Peanut allergy treatment options remain limited, but novel approaches are being studied, including epicutaneous immunotherapy (EPIT). EPIT uses the cutaneous immune system to promote tolerance to food allergens. Viaskin™ Peanut, an approach to EPIT in late-stage clinical development uses an occlusive patch with a condensation chamber that enables natural epidermal water loss to solubilize dry antigen on the patch, which is then absorbed and captured by skin Langerhans cells. This form of EPIT does not require disruption of the skin barrier, thus avoiding a proinflammatory cytokine response by targeting the nonvascularized epidermis and limiting systemic allergen exposure. Extensive preclinical research suggests that Viaskin Peanut has a distinct mechanism of desensitization, including the potential for disease modification, driven by a unique population of regulatory T cells. Numerous clinical studies of Viaskin Peanut have demonstrated desensitization and reductions in reaction severity, particularly in children aged 1 through 11 years, as well as a favorable safety profile with mostly mild-to-moderate skin reactions that were observed to decrease over time. EPIT with Viaskin Peanut may be a potential therapeutic option for peanut allergy that is clinically practical with long-term efficacy and tolerability.

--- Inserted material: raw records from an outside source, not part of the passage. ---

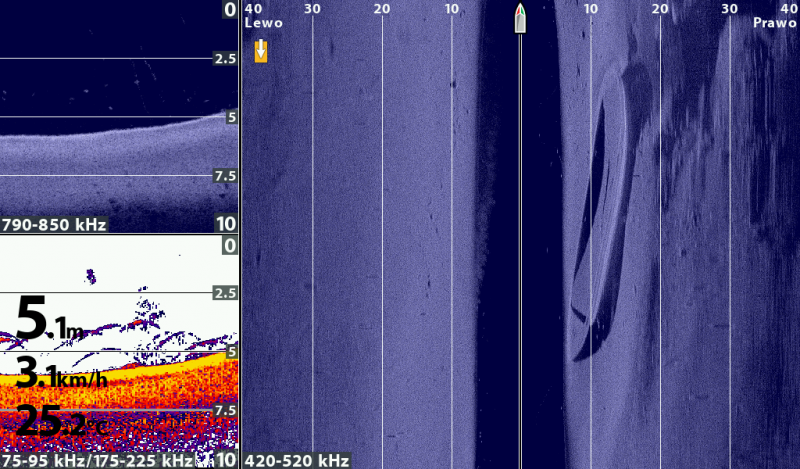Click the left-side 10 range marker

[452, 9]
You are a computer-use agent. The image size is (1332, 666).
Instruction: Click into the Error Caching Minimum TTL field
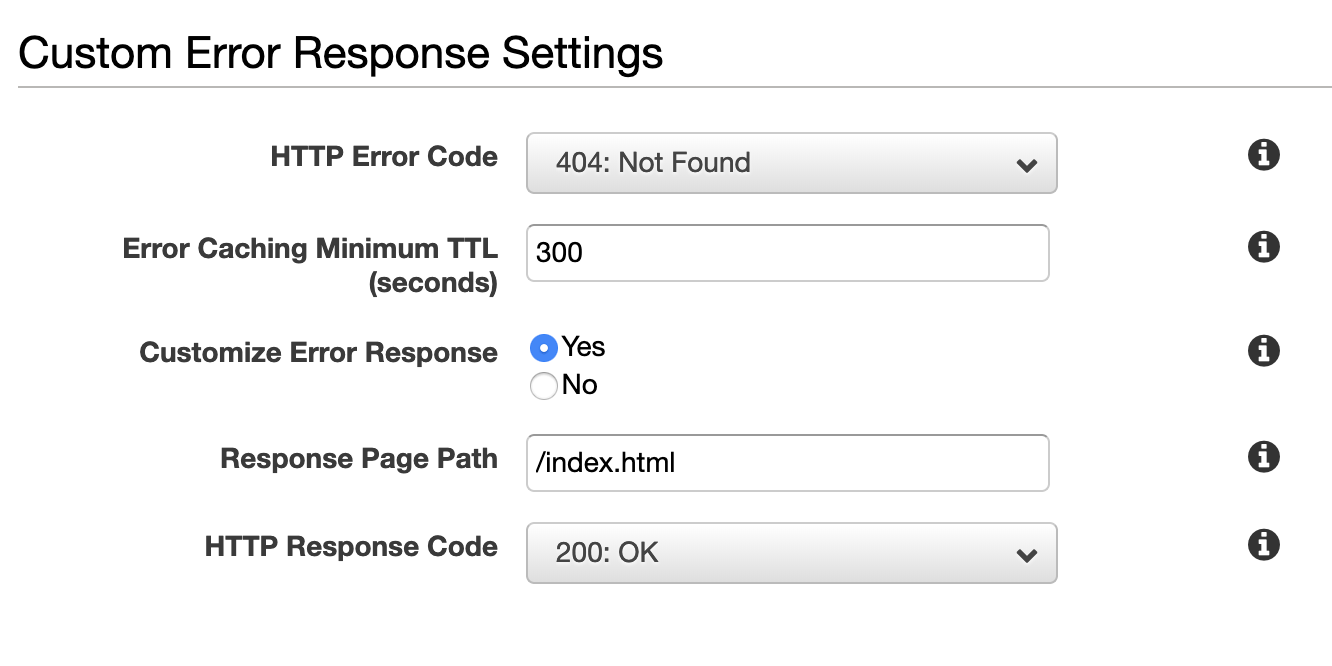click(x=790, y=253)
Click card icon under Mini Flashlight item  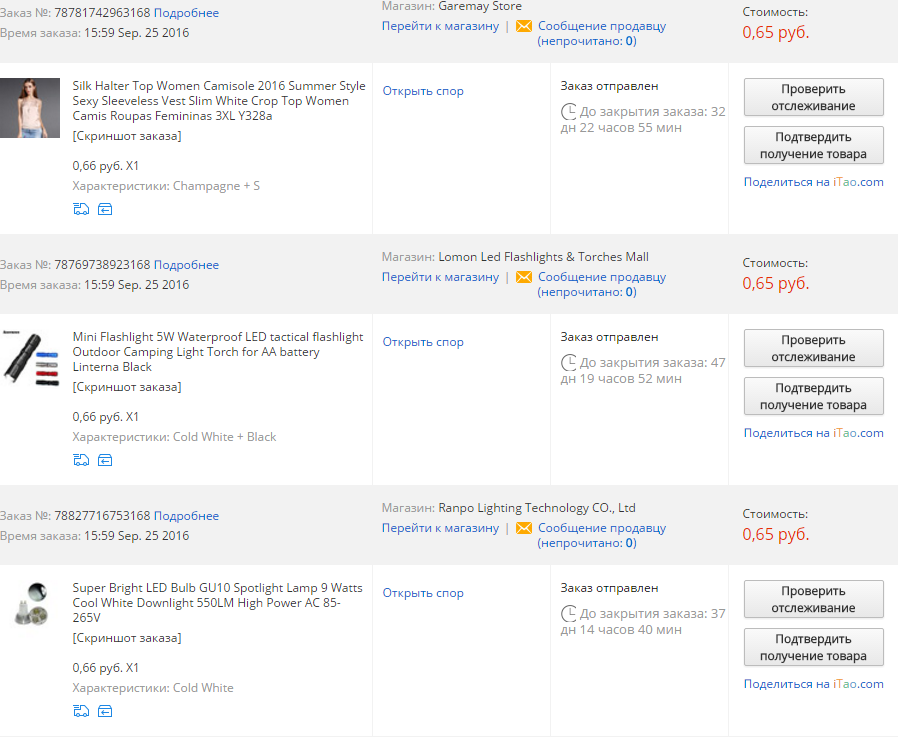tap(105, 460)
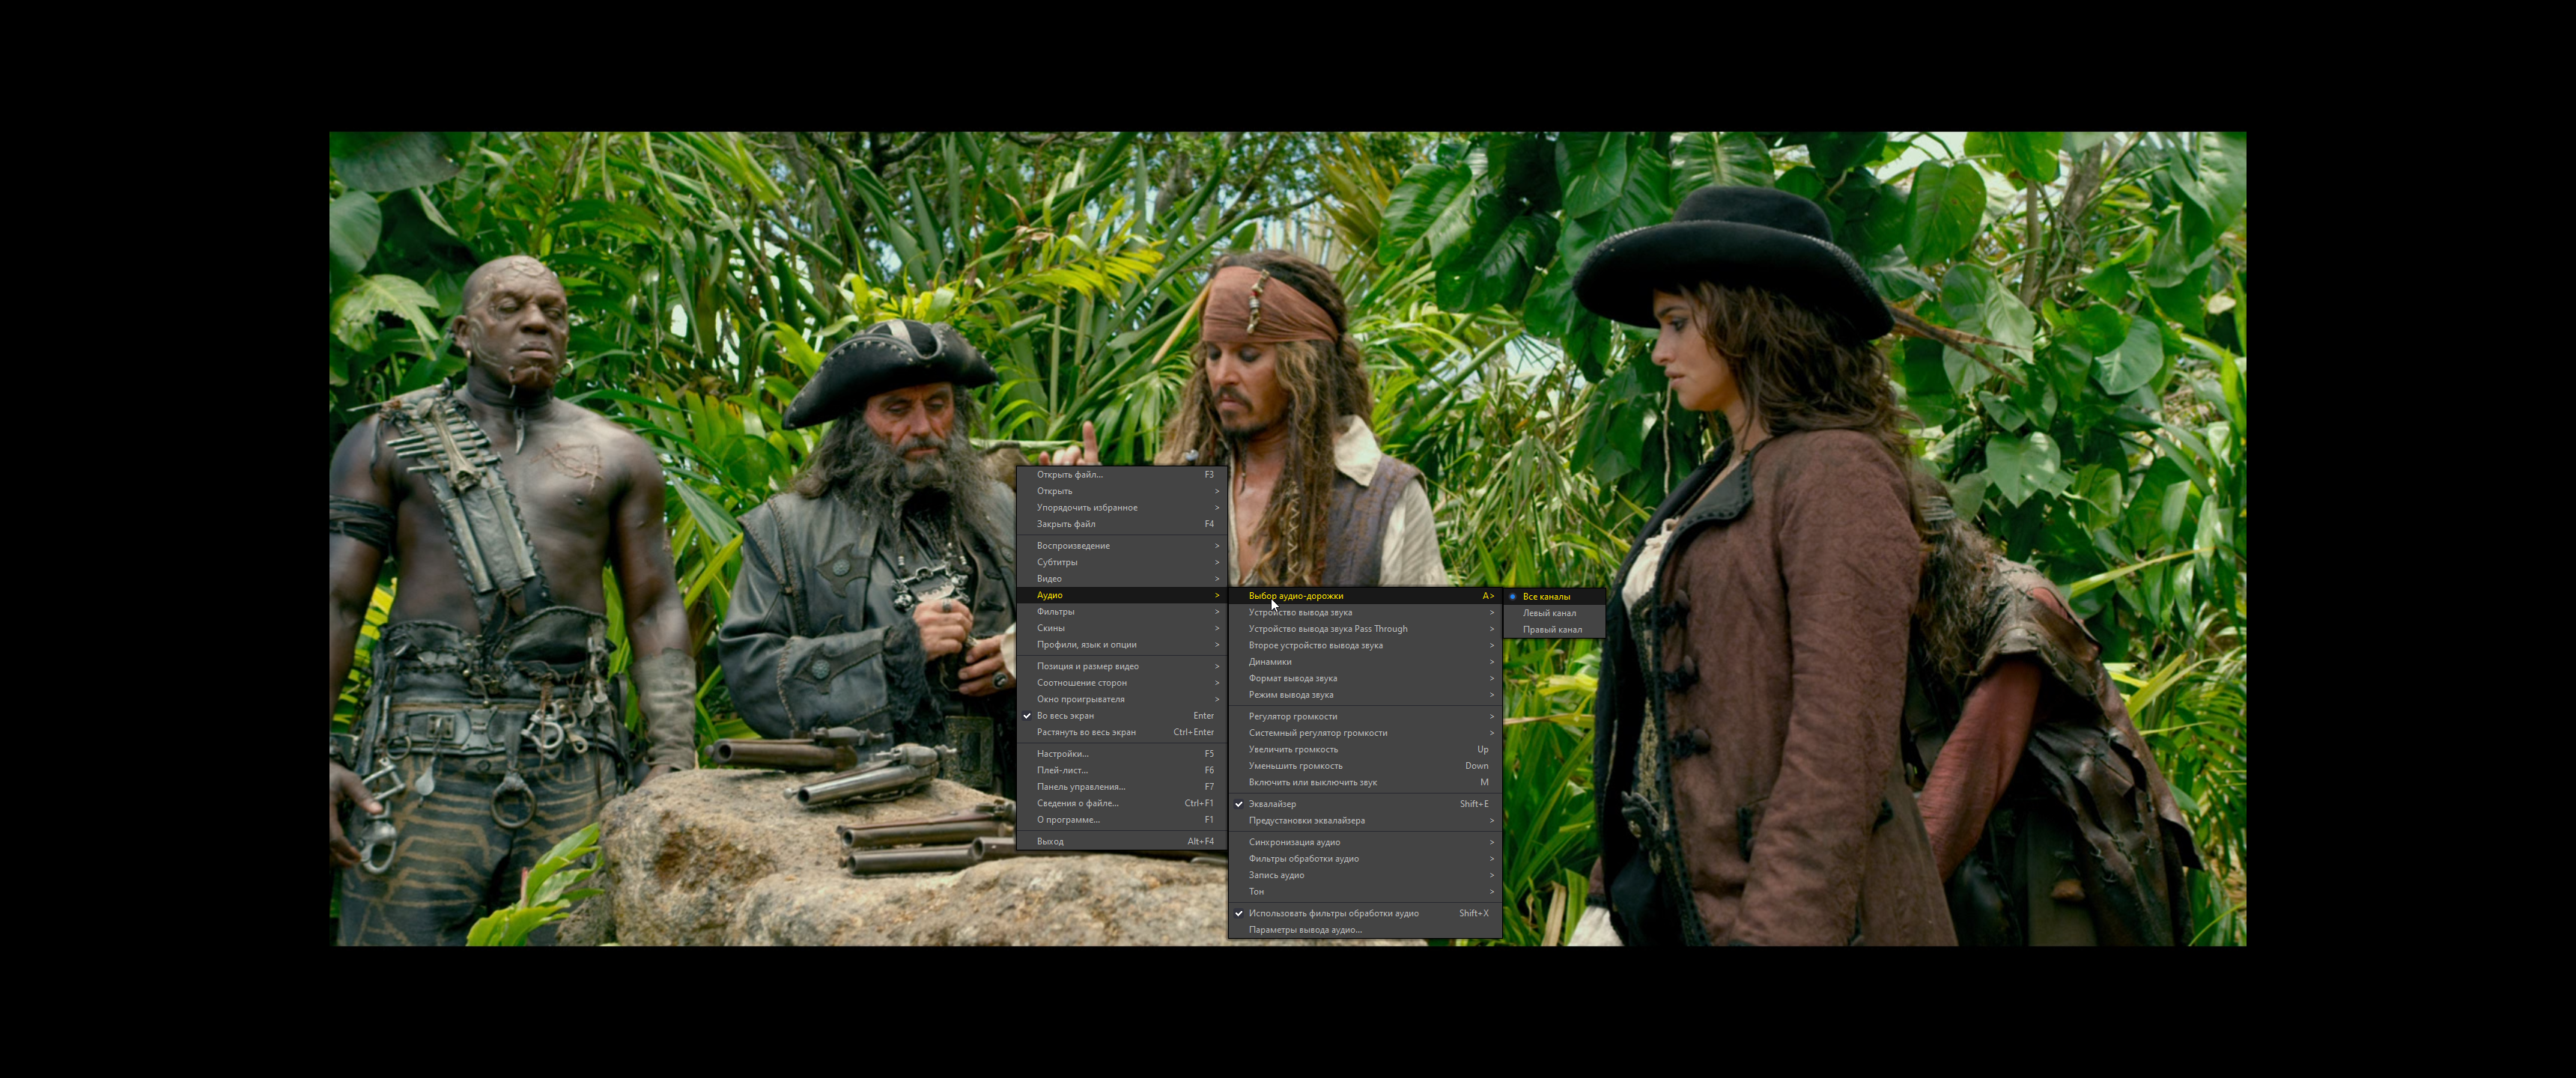Open 'Плей-лист...' menu entry
2576x1078 pixels.
pos(1062,770)
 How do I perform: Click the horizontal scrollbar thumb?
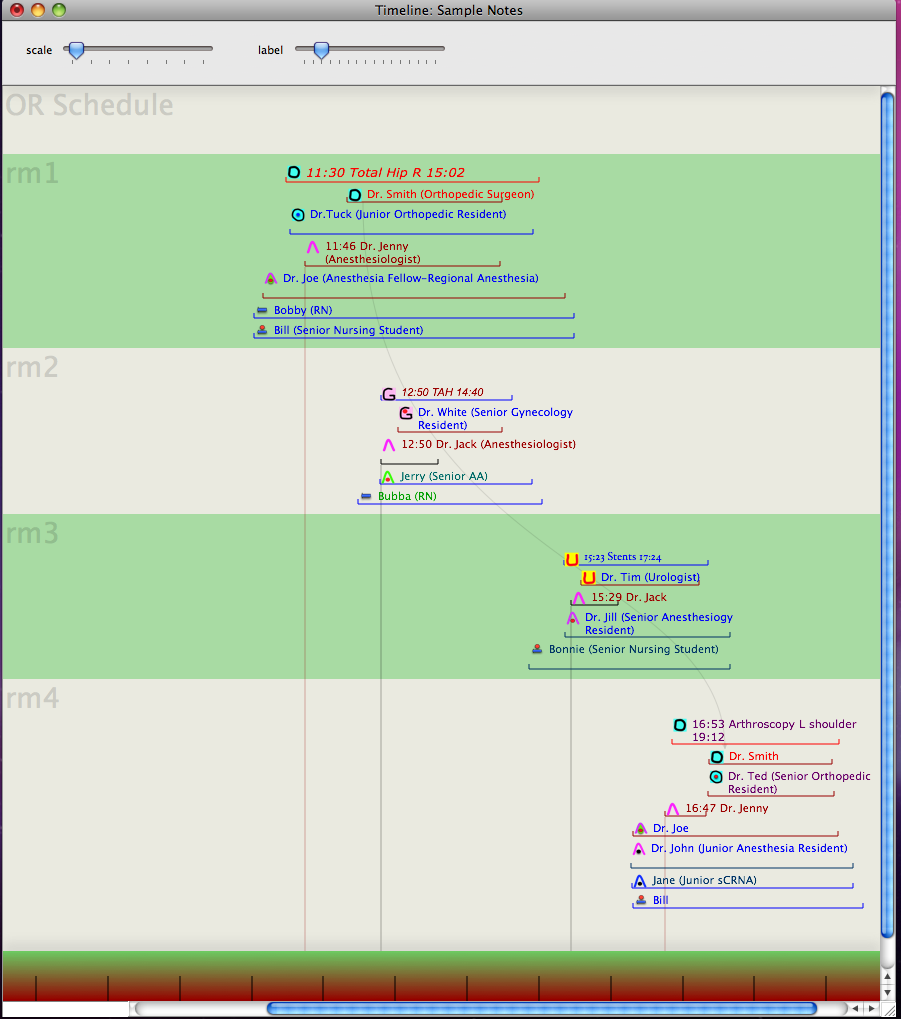pyautogui.click(x=541, y=1009)
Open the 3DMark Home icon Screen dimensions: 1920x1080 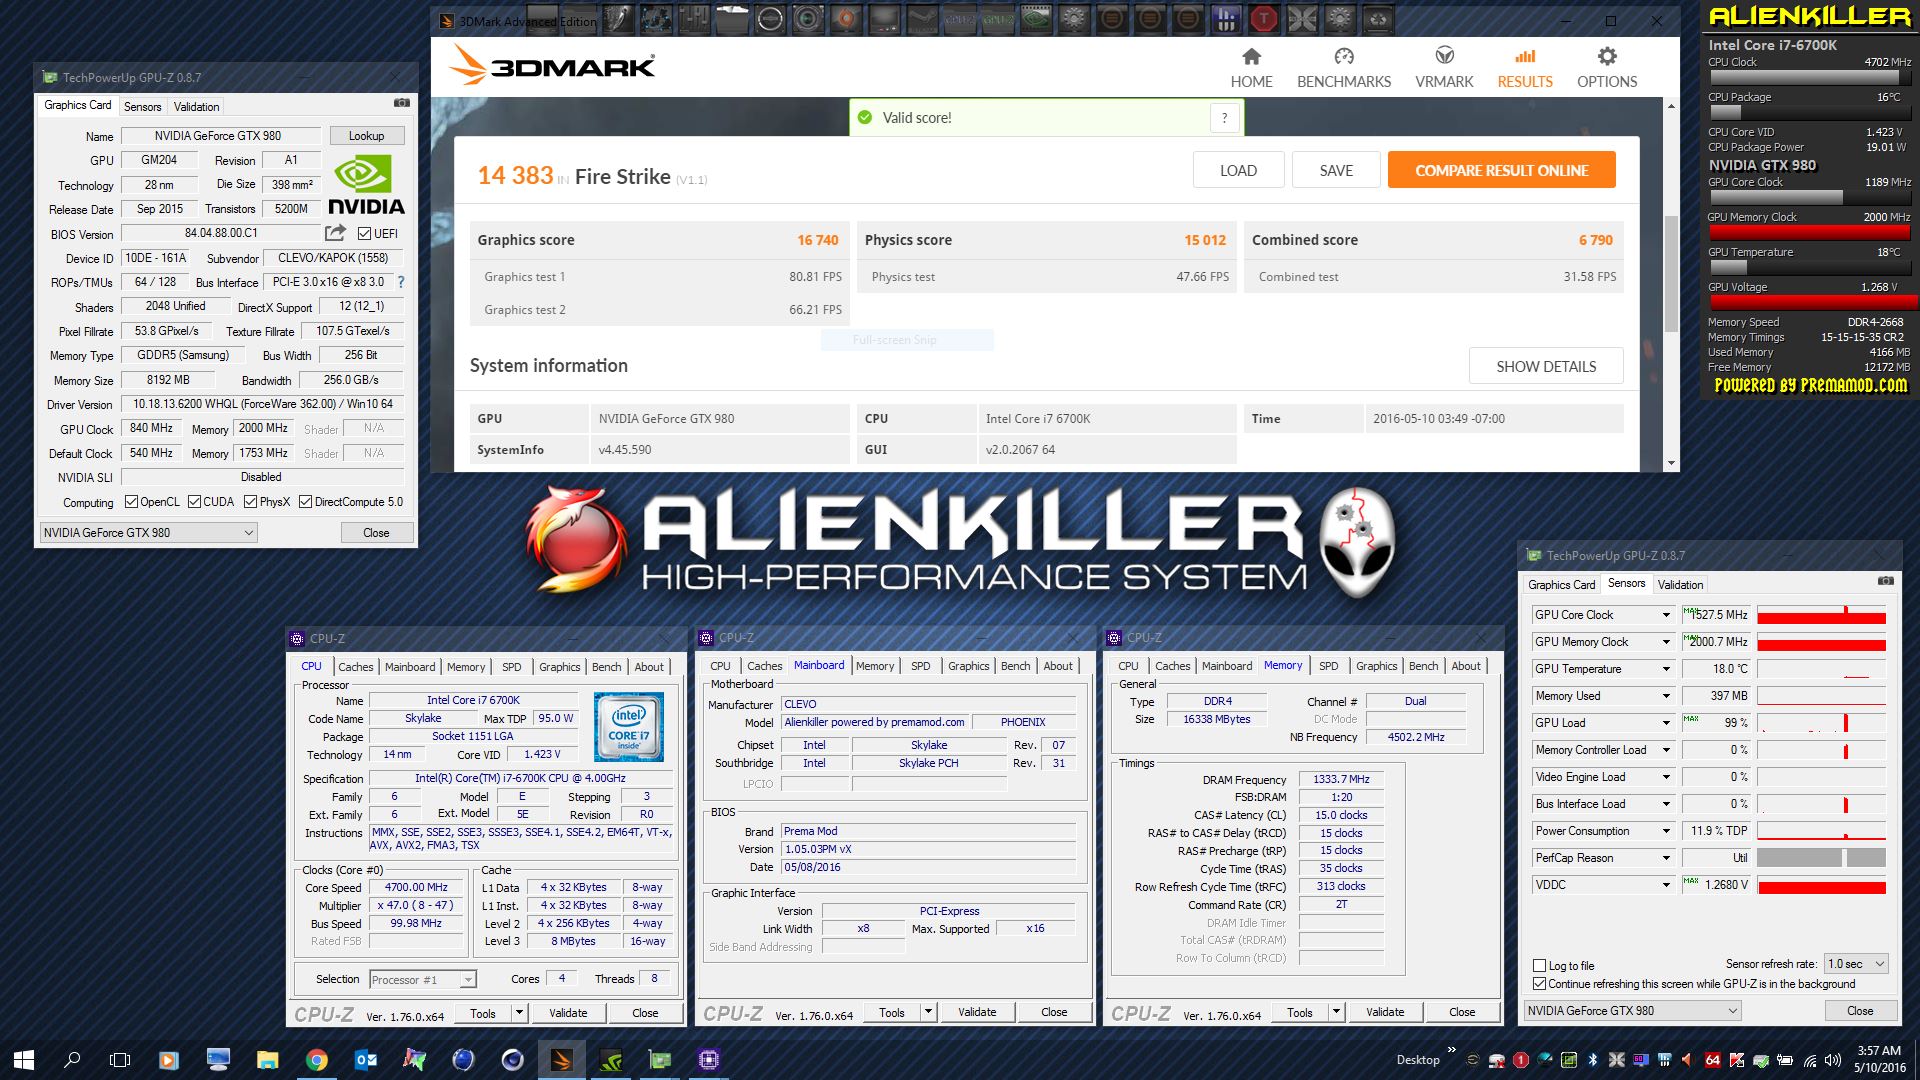pyautogui.click(x=1251, y=57)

Keywords: Viaskin Peanut; epicutaneous immunotherapy; food allergy; peanut allergy.

FIGURE 1

Layers of the Skin. Reprinted from Bird et al. CD, cluster of differentiation; DC, dendritic cell; ILC, innate lymphoid cell. The skin is composed of specialized cells that assist in carrying out various functions to defend against pathogens.

FIGURE 2

Condensation Chamber of Viaskin. (A) The occlusive patch contains dried native allergen extracts, which are electrosprayed onto a backing film disc that is held above the skin. (B) The condensation chamber enables water loss to solubilize the dry antigen, and the allergen is presented to the superficial layers of the epidermis.

FIGURE 3

Proposed Mechanism of Action of EPIT. Reprinted with permission from Hervé et al. APCs, antigen‐presenting cells; LC, Langerhans cells; Tregs, regulatory T cells. LCs process the antigen, travel to the lymph nodes, and lead to a Treg‐mediated immune response.

FIGURE 4

Reduction in Reaction Severity During DBPCFC., DBPCFC, double‐blind, placebo‐controlled food challenge. In both EPITOPE and PEPITES, the maximum severity of reactions (none, mild, moderate, or severe) during baseline DBPCFC was similar between treatment groups; however, at Month 12 DBPCFC, there was a statistically significant difference in the distribution of symptom severity.

FIGURE 5

Local Skin Reactions in the Peanut‐Patch Group Over Time per Investigator's Assessment (PEPITES). Adapted from Fleischer et al. Reaction definitions: Grade 1, only erythema, or erythema + infiltration; Grade 2, erythema, few papules; Grade 3, erythema, many or spreading papules; Grade 4, erythema, vesicles. Local skin reactions in VP250‐treated participants decreased in frequency and severity after the first month of treatment.

FIGURE 6

Clinical development stages of Viaskin Peanut. EPIT with Viaskin Peanut has been studied across multiple phase 2 and 3 trials, which included ~1300 participants exposed to active treatment.

FIGURE 7

Goal of immunotherapy. The likelihood of having a reaction to the allergen decreases as the eliciting dose increases.

FIGURE 8

Hallmarks of a clinically useful intervention. TEAEs, treatment‐emergent adverse events. Epicutaneous immunotherapy with Viaskin Peanut may be a potential option to desensitize peanut‐allergic children aged 1 through 11 years. Viaskin Peanut has demonstrated desensitization and reductions in reaction severity in clinical trials with a favorable safety profile, while also being practical to use with no limitations to daily activities or restrictions with exercise.